**Source:**
-----

Specialized Capability Indices

PROC CAPABILITY and General Statements

Specialized Capability Indices

This section describes a number of specialized capability indices which you can request with the SPECIALINDICES option in the PROC CAPABILITY statement.

The Index k

The process capability index k (also denoted by K) is computed as

$k = \frac{2 | m - \bar{X}|}{{USL} - {LSL}}$

where m = (1/2)(USL + LSL) is the midpoint of the specification limits, $\bar{X}$ is the sample mean, USL is the upper specification limit, and LSL is the lower specification limit.

The formula for k used here is given by Kane (1986). Note that k is sometimes computed without taking the absolute value of $m - \bar{X}$ in the numerator. See Wadsworth et al. (1986).

If you do not specify the upper and lower limits in the SPEC statement or the SPEC= data set, then k is assigned a missing value.

Boyles' Index C_pm⁺

Boyles (1992) proposed the process capability index C_pm⁺ which is defined as

C_pm⁺ = (1/3) [ [( E_X<T [ (X-T)² ] )/( (T - LSL)² )] + [( E_X>T [ (X-T)² ] )/( (USL - T)² )] ] ^-1/2

He proposed this index as a modification of C_pm for use when $\mu \neq T$ .The quantities

$E_{X\lt T} [ (X-T)^2 ] = E [ (X-T)^2 | X \lt T ] Pr [ X \lt T ]$

and

$E_{X\gt T} [ (X-T)^2 ] = E [ (X-T)^2 | X \gt T ] Pr [ X \gt T ]$

are referred to as semivariances. Kotz and Johnson (1993) point out that if T = (LSL + USL ) / 2, then C_pm⁺ = C_pm.

-----

**Material:**
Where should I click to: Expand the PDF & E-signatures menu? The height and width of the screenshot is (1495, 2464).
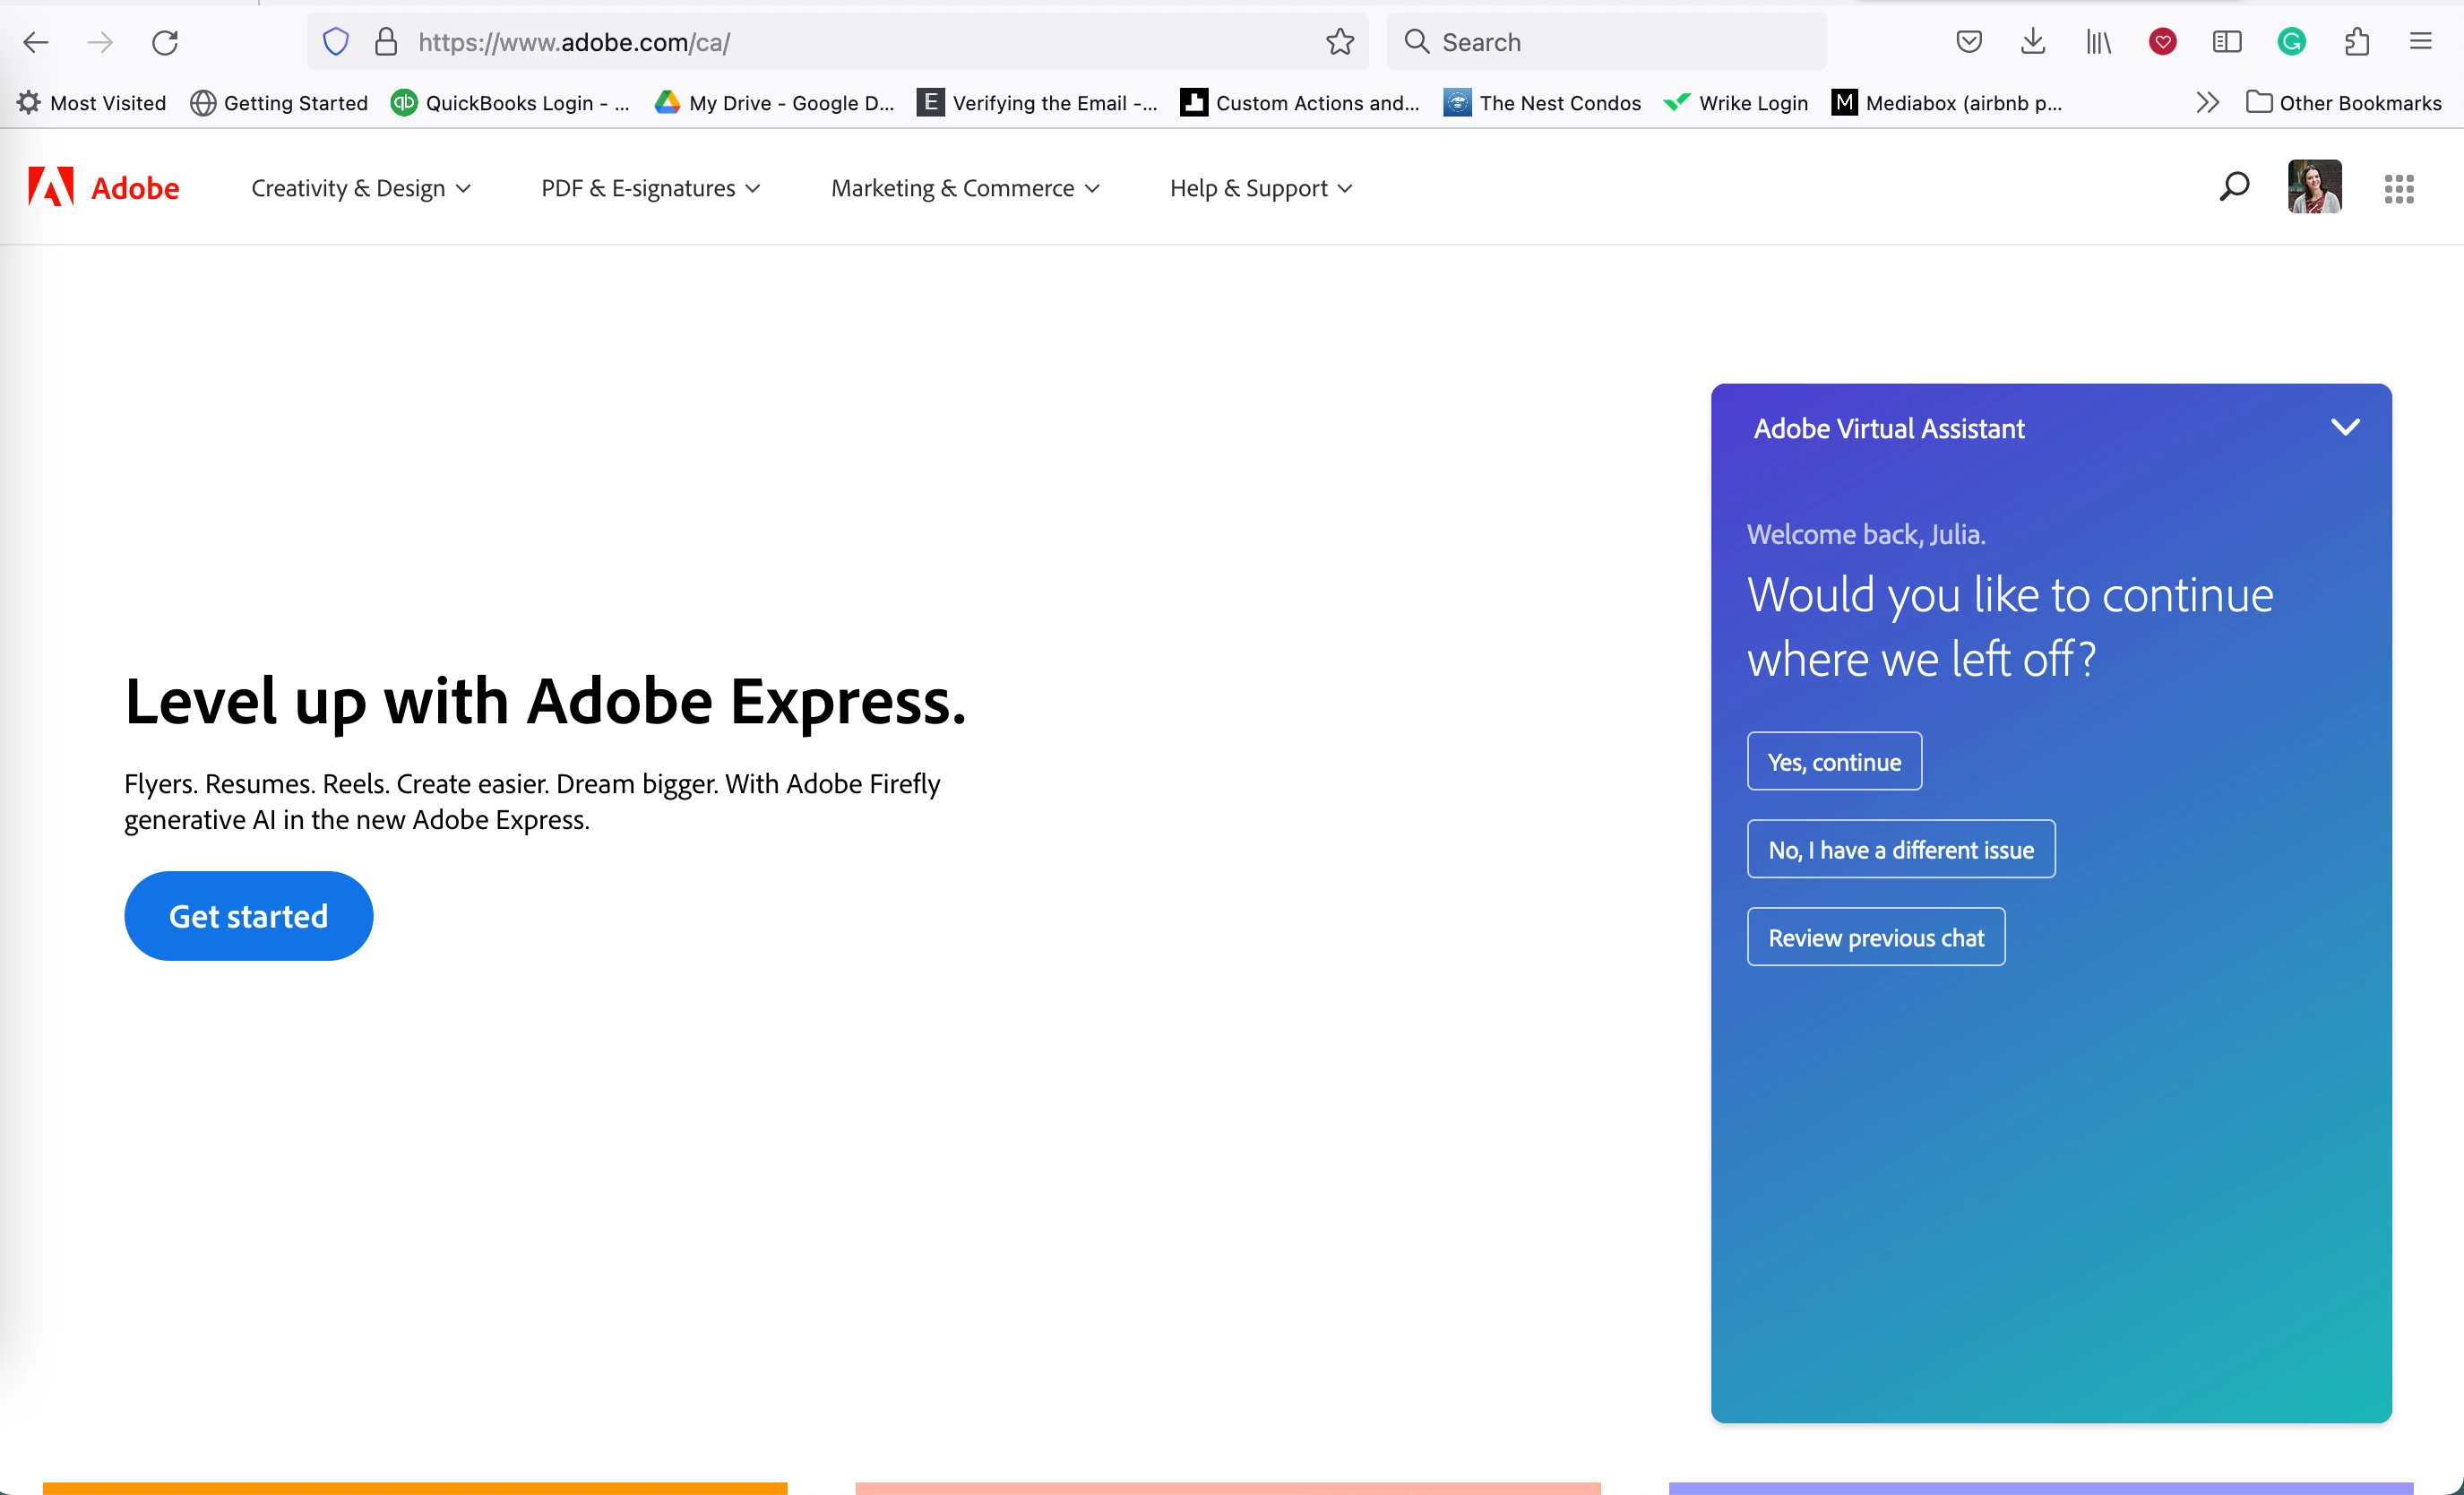point(650,188)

-----

**Directions:** Give every source the section on specialized capability indices above cites, each with its author and year.

**Full response:**
- Kane (1986)
- Wadsworth et al. (1986)
- Boyles (1992)
- Kotz and Johnson (1993)